▸ Directive: Revise the part that opens with the line containing "has height=1396, width=2380." and closes with the line containing "Looking at the image, I should click on (758, 198).": change "coordinate pair" to "value pair" and leave everything else unchanged. Return only the lines of that part.

▸ Records for the exercise:
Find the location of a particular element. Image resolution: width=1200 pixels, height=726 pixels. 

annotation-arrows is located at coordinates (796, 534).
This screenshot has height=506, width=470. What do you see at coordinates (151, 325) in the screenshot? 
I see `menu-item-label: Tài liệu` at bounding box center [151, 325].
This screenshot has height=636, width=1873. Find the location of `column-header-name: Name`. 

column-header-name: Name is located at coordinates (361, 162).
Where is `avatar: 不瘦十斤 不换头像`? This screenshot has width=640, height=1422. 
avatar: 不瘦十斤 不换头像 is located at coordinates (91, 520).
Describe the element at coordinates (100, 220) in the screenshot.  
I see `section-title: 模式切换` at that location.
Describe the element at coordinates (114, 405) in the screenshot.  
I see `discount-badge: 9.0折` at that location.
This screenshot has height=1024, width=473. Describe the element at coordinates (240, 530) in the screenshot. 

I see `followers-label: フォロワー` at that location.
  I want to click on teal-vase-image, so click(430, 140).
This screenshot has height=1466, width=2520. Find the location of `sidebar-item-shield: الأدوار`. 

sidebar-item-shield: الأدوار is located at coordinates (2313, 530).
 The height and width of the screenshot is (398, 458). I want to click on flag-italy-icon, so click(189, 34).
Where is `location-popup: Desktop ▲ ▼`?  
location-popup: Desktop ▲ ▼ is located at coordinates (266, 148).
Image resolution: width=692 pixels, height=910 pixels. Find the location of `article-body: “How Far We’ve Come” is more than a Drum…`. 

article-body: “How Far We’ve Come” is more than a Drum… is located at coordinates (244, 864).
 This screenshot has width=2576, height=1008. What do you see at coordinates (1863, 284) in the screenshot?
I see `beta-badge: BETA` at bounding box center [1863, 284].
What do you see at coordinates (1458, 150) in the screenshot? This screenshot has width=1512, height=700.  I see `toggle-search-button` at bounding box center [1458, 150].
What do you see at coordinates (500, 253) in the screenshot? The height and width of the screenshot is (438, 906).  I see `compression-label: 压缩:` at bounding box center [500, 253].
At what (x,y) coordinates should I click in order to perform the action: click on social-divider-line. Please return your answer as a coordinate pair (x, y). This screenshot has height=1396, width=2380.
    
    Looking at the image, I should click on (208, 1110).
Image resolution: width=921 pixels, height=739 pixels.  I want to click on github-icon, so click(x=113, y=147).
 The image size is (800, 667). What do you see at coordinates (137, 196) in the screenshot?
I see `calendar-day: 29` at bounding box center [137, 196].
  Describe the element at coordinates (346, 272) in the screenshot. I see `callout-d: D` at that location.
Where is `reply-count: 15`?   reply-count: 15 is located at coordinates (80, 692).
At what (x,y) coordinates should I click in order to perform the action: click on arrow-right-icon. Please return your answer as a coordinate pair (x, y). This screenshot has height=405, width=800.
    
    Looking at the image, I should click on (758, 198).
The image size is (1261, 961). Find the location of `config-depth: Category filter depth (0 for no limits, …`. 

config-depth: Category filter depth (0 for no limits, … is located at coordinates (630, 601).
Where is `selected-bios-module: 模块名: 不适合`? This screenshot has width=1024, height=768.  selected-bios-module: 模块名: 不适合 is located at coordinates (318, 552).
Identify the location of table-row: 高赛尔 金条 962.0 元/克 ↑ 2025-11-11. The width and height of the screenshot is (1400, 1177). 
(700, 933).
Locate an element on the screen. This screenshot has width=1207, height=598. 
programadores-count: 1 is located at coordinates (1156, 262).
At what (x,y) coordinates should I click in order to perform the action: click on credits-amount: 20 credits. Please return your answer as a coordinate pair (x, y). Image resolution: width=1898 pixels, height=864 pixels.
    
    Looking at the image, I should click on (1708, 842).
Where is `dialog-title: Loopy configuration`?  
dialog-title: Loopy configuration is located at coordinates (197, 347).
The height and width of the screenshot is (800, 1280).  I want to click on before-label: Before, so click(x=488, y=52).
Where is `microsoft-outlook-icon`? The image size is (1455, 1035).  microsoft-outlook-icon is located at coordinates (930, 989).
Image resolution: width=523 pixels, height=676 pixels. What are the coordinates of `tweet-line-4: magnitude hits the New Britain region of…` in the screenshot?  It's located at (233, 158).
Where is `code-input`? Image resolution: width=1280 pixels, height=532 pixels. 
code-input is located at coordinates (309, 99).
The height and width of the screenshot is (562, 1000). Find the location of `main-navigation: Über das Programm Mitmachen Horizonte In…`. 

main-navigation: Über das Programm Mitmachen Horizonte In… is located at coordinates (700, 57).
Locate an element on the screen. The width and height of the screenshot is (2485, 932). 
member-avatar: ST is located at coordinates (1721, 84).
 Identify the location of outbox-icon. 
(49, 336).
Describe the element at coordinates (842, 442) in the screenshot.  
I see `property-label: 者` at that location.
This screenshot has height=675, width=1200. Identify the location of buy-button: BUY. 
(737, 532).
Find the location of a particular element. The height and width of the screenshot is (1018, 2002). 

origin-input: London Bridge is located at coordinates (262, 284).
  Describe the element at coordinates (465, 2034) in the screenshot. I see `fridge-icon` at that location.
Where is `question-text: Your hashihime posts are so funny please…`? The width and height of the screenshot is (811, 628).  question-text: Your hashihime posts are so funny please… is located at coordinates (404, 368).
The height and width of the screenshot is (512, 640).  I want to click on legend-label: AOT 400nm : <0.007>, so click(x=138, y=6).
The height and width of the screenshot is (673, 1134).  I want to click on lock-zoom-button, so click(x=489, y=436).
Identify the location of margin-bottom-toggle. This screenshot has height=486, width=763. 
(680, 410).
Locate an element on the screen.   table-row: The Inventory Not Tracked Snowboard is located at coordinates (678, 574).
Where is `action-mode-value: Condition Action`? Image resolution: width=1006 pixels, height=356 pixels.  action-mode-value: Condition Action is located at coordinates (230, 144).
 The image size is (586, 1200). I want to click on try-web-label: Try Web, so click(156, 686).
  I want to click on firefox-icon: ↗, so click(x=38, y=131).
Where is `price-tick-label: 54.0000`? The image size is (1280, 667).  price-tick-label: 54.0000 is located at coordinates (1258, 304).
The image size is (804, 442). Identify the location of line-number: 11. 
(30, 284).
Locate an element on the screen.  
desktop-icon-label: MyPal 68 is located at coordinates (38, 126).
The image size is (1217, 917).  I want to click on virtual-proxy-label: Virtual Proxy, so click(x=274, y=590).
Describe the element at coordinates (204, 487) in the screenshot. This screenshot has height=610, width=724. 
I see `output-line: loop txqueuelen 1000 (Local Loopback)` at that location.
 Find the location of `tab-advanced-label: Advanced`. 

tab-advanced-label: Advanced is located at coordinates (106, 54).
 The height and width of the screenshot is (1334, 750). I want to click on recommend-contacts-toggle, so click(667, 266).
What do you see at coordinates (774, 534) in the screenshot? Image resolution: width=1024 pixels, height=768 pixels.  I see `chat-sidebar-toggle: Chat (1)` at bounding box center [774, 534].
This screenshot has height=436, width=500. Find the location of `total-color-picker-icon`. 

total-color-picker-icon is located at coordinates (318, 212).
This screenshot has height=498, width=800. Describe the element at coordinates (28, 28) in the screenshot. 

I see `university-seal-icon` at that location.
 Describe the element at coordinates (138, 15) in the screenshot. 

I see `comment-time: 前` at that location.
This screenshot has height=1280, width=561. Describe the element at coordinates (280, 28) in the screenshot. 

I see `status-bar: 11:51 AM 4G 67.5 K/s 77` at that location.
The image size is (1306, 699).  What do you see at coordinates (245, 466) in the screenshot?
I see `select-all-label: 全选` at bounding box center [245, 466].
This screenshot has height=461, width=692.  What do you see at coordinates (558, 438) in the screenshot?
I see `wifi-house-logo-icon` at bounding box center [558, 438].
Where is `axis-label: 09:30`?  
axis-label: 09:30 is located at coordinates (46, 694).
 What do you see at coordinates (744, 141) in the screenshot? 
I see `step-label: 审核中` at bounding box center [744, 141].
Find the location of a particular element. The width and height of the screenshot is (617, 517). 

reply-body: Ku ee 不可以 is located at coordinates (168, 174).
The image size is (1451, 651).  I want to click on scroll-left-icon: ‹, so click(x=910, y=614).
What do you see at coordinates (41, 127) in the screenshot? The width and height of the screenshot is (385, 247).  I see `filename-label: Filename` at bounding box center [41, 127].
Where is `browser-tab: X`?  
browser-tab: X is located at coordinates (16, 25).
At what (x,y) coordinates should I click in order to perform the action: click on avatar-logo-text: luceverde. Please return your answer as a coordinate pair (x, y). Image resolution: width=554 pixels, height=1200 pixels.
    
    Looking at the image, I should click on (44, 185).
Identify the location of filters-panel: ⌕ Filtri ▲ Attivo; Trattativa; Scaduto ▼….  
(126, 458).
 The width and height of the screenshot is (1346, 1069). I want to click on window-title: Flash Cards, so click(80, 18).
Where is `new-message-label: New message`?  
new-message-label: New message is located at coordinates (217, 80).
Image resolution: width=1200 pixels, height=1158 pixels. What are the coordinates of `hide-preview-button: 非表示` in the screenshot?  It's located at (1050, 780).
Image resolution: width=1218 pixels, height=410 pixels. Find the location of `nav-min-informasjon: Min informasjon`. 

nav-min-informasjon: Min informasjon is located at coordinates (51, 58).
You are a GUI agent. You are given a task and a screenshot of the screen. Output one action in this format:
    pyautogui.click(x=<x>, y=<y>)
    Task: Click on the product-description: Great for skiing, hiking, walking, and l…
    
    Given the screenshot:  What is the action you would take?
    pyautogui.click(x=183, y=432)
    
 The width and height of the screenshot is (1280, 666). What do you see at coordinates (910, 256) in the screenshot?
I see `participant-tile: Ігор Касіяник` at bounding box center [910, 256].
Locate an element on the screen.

▸ Answer for the task:
At what (x,y) coordinates should I click in order to perform the action: click on social-divider-line. Please return your answer as a value pair (x, y). This screenshot has height=1396, width=2380.
    
    Looking at the image, I should click on (208, 1110).
Image resolution: width=921 pixels, height=739 pixels.  I want to click on github-icon, so click(x=113, y=147).
 The image size is (800, 667). What do you see at coordinates (137, 196) in the screenshot?
I see `calendar-day: 29` at bounding box center [137, 196].
  Describe the element at coordinates (346, 272) in the screenshot. I see `callout-d: D` at that location.
Where is `reply-count: 15`?   reply-count: 15 is located at coordinates (80, 692).
At what (x,y) coordinates should I click in order to perform the action: click on arrow-right-icon. Please return your answer as a value pair (x, y). This screenshot has height=405, width=800.
    
    Looking at the image, I should click on (758, 198).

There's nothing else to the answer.